Rudolph: Natuerlich, die Vergleichprojekte sind aehnlich, nicht identisch. Ein Risiko bleibt immer bestehen. Eine gute Aufwandschaetzung wird daher neben dem wahrscheinlichen Zeitpunkt auch das Risiko angehen. das gilt fuer Aufwandschaetzungen generell, nicht nur in der DV.

Wir arbeiten mit im Prinzip messbaren Groessen, ob es sich nun um ein PPS-System fuer Mercedes, ein Abrechnungssystem fuer die Deutsche Bank oder eine Lohnbuchhaltung fuer Unilever handelt: Funktionspunkt ist Funktionspunkt. Natuerlich koennen die Kosten fuer bestimmte Funktionspunkte in den Unternehmen je nach Faktoren wie Personal, Fuehrungsstil etc. unterschiedlich sein.

CW: Woher bekommt man die Vergleichsinformationen?

Rudolph: Da gibt es mehrere Wege. Einer ist die Zusammenarbeit mit einer Benutzergruppe, zum Beispiel der Deutschen Anwendergruppe fuer Software-Metrik und Aufwandschaetzung (DASMA). Oder man kauft die Informationen in Form sogenannter gehobener Aufwandschaetzungs- Programme. Dazu zaehlen zum Beispiel "Slim", "Checkpoint" oder "Estimacs", denen im Schnitt rund 4000 bis 5000, bei Slim sogar 20 000 Projekte zugrunde liegen. Dort sind Mitarbeiterzahlen, Methoden, Qualitaetskontrollen oder besondere Vorkommnisse dokumentiert.

Benutzer koennen das eigene Profil mit einem anderen, aehnlichen abgleichen. Das geht so gut, dass eine ganze Reihe von Softwarehaeusern inzwischen eine Fixpreispolitik eingefuehrt hat, indem sie solche Methoden anwenden.

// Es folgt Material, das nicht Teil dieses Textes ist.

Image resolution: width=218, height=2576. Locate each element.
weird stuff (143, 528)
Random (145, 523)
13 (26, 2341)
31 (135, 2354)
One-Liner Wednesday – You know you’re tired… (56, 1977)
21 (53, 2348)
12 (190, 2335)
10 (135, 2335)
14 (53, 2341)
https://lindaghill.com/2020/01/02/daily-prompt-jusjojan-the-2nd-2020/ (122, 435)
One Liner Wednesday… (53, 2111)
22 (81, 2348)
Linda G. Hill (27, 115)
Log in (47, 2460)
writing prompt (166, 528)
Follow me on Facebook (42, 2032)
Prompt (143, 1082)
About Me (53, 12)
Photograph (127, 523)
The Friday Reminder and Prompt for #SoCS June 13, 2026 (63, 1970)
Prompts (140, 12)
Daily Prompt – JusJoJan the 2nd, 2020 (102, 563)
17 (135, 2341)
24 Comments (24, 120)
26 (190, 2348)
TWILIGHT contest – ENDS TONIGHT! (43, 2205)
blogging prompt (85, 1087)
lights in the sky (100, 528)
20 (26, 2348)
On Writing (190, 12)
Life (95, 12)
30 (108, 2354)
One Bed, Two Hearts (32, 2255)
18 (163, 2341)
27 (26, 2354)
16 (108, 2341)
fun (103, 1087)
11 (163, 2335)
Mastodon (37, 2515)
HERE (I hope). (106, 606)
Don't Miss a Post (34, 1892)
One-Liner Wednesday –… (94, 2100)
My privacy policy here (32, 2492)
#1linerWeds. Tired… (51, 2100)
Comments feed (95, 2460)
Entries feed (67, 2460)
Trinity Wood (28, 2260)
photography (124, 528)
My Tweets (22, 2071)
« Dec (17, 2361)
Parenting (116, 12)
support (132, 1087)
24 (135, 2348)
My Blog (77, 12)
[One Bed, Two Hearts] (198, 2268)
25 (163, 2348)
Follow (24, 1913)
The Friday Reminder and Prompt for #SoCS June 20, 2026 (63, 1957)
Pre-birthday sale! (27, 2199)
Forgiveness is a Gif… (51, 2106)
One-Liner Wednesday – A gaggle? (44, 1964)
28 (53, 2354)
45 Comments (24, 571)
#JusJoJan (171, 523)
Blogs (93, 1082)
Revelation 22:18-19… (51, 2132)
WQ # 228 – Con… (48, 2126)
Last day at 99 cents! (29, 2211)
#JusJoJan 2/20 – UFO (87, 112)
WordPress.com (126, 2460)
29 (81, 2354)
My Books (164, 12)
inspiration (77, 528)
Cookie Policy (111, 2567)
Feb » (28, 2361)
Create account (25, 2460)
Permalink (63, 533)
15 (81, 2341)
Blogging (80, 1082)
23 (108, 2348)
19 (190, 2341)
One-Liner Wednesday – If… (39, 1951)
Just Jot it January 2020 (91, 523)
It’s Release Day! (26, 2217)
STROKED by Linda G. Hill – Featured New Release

Sie parametrisieren ihr Projekt und machen dann ihre Aussage, wenn die jeweiligen Punkte zutreffen. Das funktioniert, weil die meisten Einflussgroessen im Unternehmen relativ fix sind: Personal, Management-Stil, Methoden etc. Diese Dinge aendern sich nicht ueber Nacht - uebrigens auch die eingesetzten Werkzeuge nicht. Das einzige, was man aendern kann, ist der Projektumfang.

CW: Projekte verlaufen in der Regel flexibel, die Anforderungen der Fachbereiche koennen sich waehrend des Ablaufs mehrfach aendern...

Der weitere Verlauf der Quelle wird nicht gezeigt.